WRITTEN EXERCISE A: In the forum thread, what did the woman tell her husband the trip to NYC was?
WRITTEN EXERCISE B: Repeat the forum thread word for word from "## SecondTime'Round (Jan" to "(Jan 21, 2014)".
WRITTEN EXERCISE C: Carry on writing the forum thread, starting right after its last sentence.

SUPPLIED PASSAGE:
begin

SecondTime'Round said:


> How do you manage to have sex with your illicit lover every day? Where do you even do this?


none of your business and it means nothing that you know - your question is just nosey - I asked for advice not people asking questions that are meaningless


----------



## happy as a clam (Jan 5, 2014)

kristinjames said:


> none of your business and it means nothing that you know - your question is just nosey - I asked for advice not people asking questions that are meaningless


Look, we're asking questions because we're trying to make sense of your situation and offer you constructive advice. You posted asking for advice, no reason to get testy if we ask for clarification.

I suppose you won't answer my earlier questions either, but I'm curious to know how you managed a getaway to NYC with three young children at home, and also whether or not the new man is living in the house he bought for you. In other words, is he there waiting for you and your kids, did he already live there, or is the house sitting empty?

We can't offer cogent advice if we can't make sense of your situation.


----------



## kristinjames (Sep 9, 2015)

happy as a clam said:


> Look, we're asking questions because we're trying to make sense of your situation and offer you constructive advice. You posted asking for advice, no reason to get testy if we ask for clarification.
> 
> I suppose you won't answer my earlier questions either, but I'm curious to know how you managed a getaway to NYC with three young children at home, and also whether or not the new man is living in the house he bought for you. In other words, is he there waiting for you and your kids, did he already live there, or is the house sitting empty?
> 
> We can't offer cogent advice if we can't make sense of your situation.


Ok I work for my new man and work at his home that's how we make love;
I told my husband it was a biz trip to NYC - my husband lives in the new home my new man bought and we rent it from him


----------



## SecondTime'Round (Jan 15, 2015)

So, he's your boss, landlord, and lover. Soon to be baby daddy.

My advice - just get a divorce.


----------



## GusPolinski (Jan 21, 2014)

Have fun w/ this one, folks.


----------



## happy as a clam (Jan 5, 2014)

SecondTime'Round said:


> My advice - just get a divorce.


Agree. Once your husband finds out you're pregnant with your boss's child, it's likely to end up that way anyway. Tell your husband the truth now, file for divorce, and move on with your life.


----------



## aine (Feb 15, 2014)

kristinjames said:


> I don't need confirmation - we have made love almost everyday - I have never made love and been so satisfied as I am with him - he has proven his love to me over and over and over - this is only a small snippet of what he has done for me and my family - he bought a house and rented it out to me and my family so me and my children can live in a better place and my husband - he employs me full time, he took me to NYC and dined me at the famous Waldorf Hotel - he has showered me constantly with gifts all the time - it never stops - he texts me when he can and tells me how much he loves me - he pays for things for my children and put money in bank accounts for their future - he helped my cousin out when they were being evicted by giving them $1000 to pay off debts - yes money is nothing but he gives and gives - he makes me fell like a woman and not a object and he truly loves me


So he gets sex every day and you get financial returns, sounds like prostitution to me. Is this man ready to marry you? If not then you know what you are to him. I imagine once the relationship is no longer illicit, and the day to day reality of a woman with kids and extended family who always need something, your new beau will run for the hills. Wonder who is using who is this arrangement?

end

DATASET SECTION:
begin

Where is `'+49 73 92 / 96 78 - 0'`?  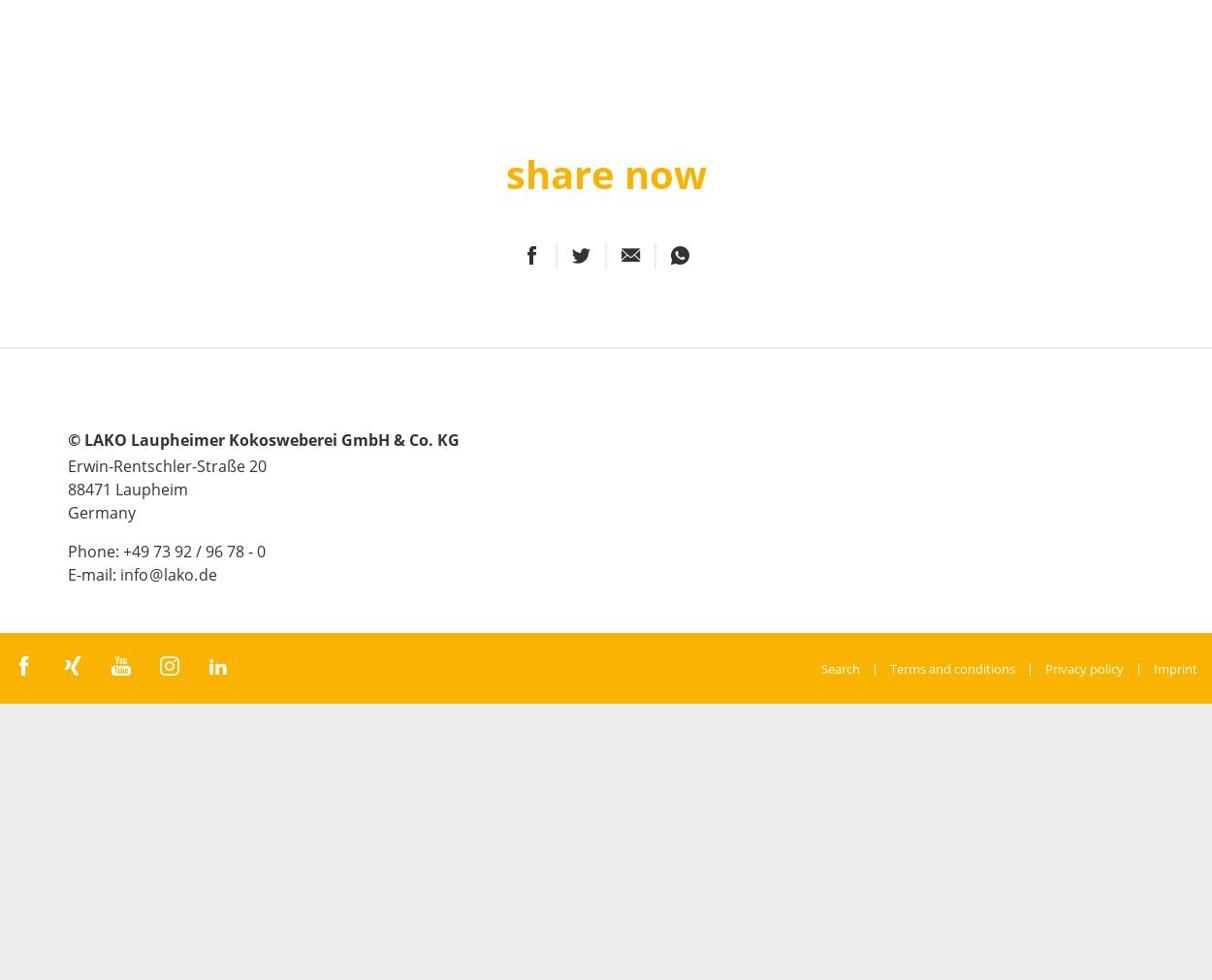 '+49 73 92 / 96 78 - 0' is located at coordinates (193, 550).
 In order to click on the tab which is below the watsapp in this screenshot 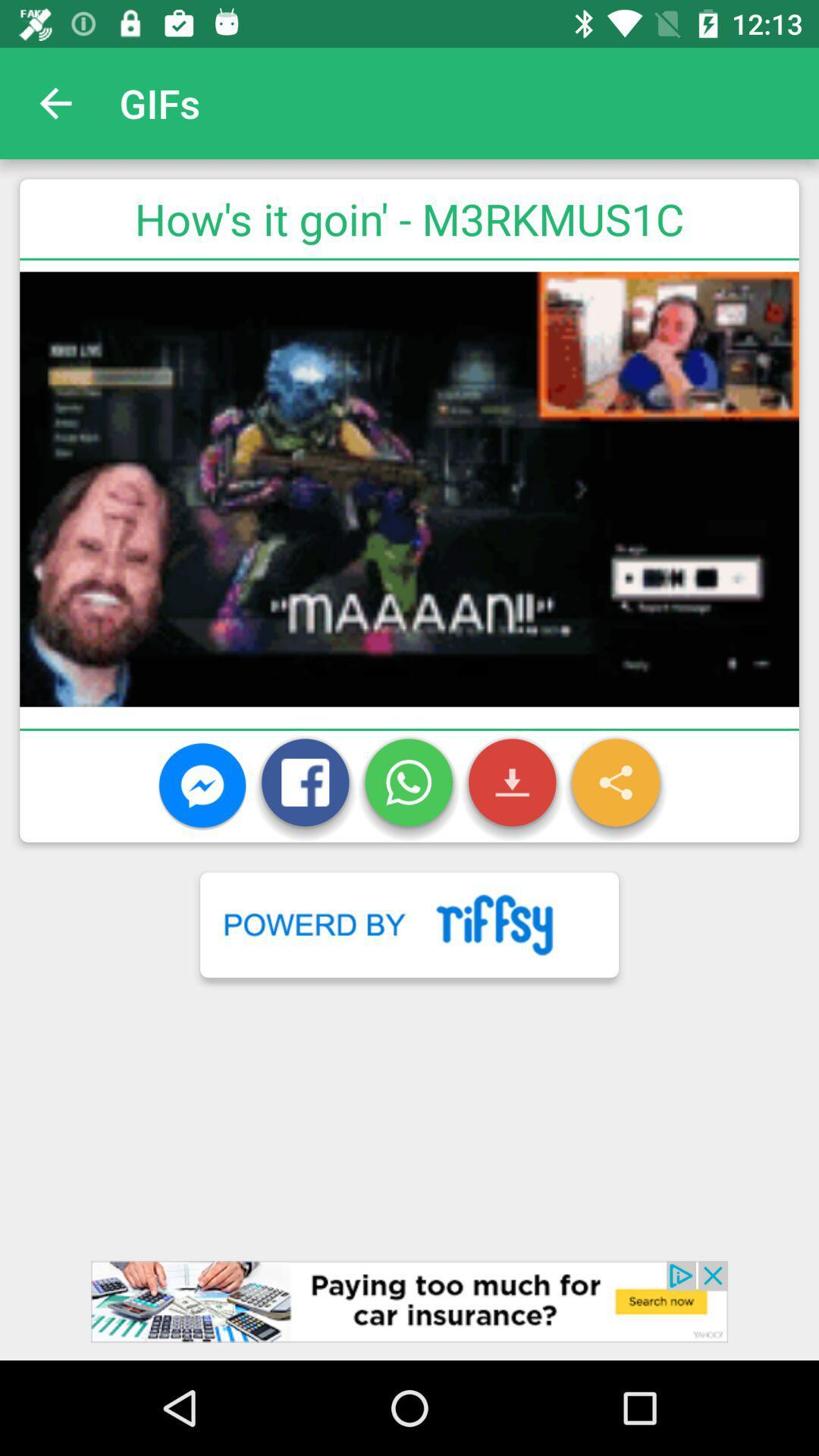, I will do `click(410, 924)`.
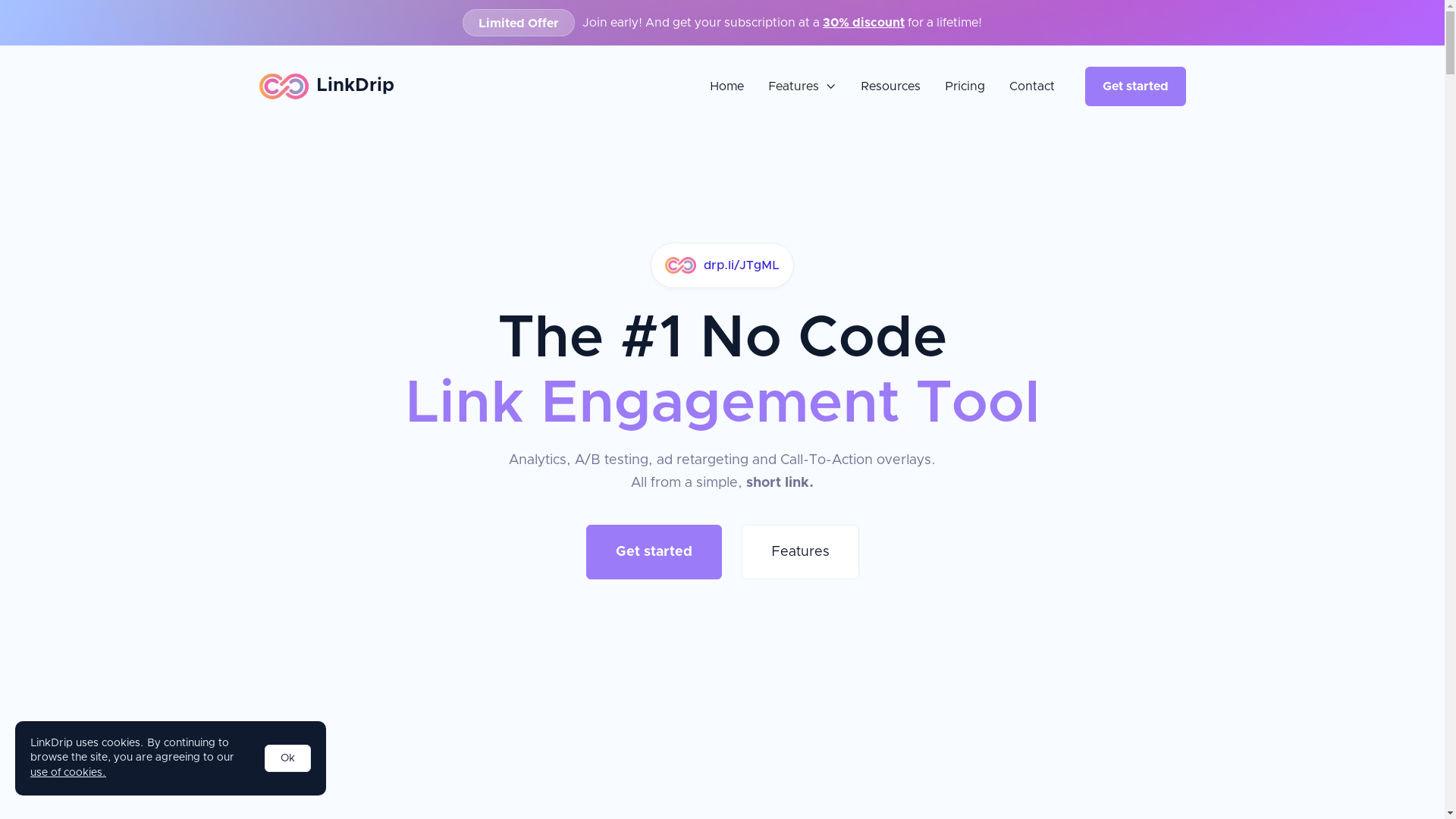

end

TASK RESULT A: A business trip.

TASK RESULT B:
## SecondTime'Round (Jan 15, 2015)

So, he's your boss, landlord, and lover. Soon to be baby daddy.

My advice - just get a divorce.


----------



## GusPolinski (Jan 21, 2014)

TASK RESULT C:
meanwhile your poor cuckold husband sits in the new house totally oblivious. You know what you are totally deluded. Why don't you just divorce your BH and ask your new beau to put a ring on it, see what he says.


----------



## JohnA (Jun 24, 2015)

Can you send your husband here?


----------



## turnera (Jan 22, 2010)

kristinjames said:


> none of your business and it means nothing that you know - your question is just nosey - I asked for advice not people asking questions that are meaningless


Or pointing out that what you are saying is impossible to believe.

On the ridiculous chance that this is true, you are a selfish, self-centered CHILD and your kids need better parents than either of you. 

Do something decent for once and give them up for adoption or to some relatives to raise so they don't turn out as screwed up as the two of you.


----------



## turnera (Jan 22, 2010)

aine said:


> So he gets sex every day and you get financial returns, sounds like prostitution to me. Is this man ready to marry you? If not then you know what you are to him.


QFT


----------



## Marc878 (Aug 26, 2015)

If this isn't a troll post it should be.


----------



## MJJEAN (Jun 26, 2015)

Assuming not a troll..

If OP is pregnant and having extremely rare sex with her husband it's all moot.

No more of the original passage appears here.